■ Work task
Could you print only the lines from the one containing "The image size is (1159, 868)." through the end of the listing below, unchanged?

========================================

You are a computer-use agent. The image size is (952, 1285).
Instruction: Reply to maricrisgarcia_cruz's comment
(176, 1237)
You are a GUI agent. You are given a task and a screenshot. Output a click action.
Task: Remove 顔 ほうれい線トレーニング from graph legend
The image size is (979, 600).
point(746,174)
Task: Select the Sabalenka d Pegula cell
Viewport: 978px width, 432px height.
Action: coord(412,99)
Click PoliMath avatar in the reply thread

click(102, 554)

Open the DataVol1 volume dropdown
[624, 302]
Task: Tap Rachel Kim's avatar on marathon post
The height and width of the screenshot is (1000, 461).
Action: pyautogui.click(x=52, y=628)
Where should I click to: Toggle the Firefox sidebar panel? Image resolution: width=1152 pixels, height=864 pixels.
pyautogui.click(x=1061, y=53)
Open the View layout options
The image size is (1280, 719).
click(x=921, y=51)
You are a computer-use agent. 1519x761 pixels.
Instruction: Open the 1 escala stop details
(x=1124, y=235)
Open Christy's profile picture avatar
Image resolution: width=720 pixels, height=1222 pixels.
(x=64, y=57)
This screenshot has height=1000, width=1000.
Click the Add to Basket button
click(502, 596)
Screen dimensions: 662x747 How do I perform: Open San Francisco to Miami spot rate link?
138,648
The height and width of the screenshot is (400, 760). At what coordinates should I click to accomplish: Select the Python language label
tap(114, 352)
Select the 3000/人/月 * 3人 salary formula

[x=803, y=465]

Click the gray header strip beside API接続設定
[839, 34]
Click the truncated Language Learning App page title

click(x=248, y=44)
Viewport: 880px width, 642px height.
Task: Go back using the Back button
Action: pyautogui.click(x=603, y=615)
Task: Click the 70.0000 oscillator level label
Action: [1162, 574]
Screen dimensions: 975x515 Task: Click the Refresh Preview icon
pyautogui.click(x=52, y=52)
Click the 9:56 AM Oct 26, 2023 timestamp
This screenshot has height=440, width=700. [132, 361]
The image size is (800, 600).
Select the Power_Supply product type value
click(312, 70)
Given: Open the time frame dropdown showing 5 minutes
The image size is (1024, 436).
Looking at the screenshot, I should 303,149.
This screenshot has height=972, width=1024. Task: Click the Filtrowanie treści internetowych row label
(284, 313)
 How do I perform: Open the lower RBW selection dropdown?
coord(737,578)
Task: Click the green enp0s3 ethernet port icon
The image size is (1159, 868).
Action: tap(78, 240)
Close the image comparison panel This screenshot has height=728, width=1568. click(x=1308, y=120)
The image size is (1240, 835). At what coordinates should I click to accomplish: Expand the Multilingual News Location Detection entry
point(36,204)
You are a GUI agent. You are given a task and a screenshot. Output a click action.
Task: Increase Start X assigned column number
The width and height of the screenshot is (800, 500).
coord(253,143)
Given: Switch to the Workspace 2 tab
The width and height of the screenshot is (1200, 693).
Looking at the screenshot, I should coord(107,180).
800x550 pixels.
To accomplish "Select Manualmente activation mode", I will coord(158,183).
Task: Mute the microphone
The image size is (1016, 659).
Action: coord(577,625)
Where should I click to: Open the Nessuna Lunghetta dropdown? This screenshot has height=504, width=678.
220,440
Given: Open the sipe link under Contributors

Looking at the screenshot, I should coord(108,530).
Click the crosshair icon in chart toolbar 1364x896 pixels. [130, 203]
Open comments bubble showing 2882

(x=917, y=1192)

========================================

■ Task solution
The image size is (1159, 868).
Action: tap(78, 240)
Close the image comparison panel This screenshot has height=728, width=1568. click(x=1308, y=120)
The image size is (1240, 835). At what coordinates should I click to accomplish: Expand the Multilingual News Location Detection entry
point(36,204)
You are a GUI agent. You are given a task and a screenshot. Output a click action.
Task: Increase Start X assigned column number
The width and height of the screenshot is (800, 500).
coord(253,143)
Given: Switch to the Workspace 2 tab
The width and height of the screenshot is (1200, 693).
Looking at the screenshot, I should coord(107,180).
800x550 pixels.
To accomplish "Select Manualmente activation mode", I will coord(158,183).
Task: Mute the microphone
The image size is (1016, 659).
Action: coord(577,625)
Where should I click to: Open the Nessuna Lunghetta dropdown? This screenshot has height=504, width=678.
220,440
Given: Open the sipe link under Contributors

Looking at the screenshot, I should coord(108,530).
Click the crosshair icon in chart toolbar 1364x896 pixels. [130, 203]
Open comments bubble showing 2882

(x=917, y=1192)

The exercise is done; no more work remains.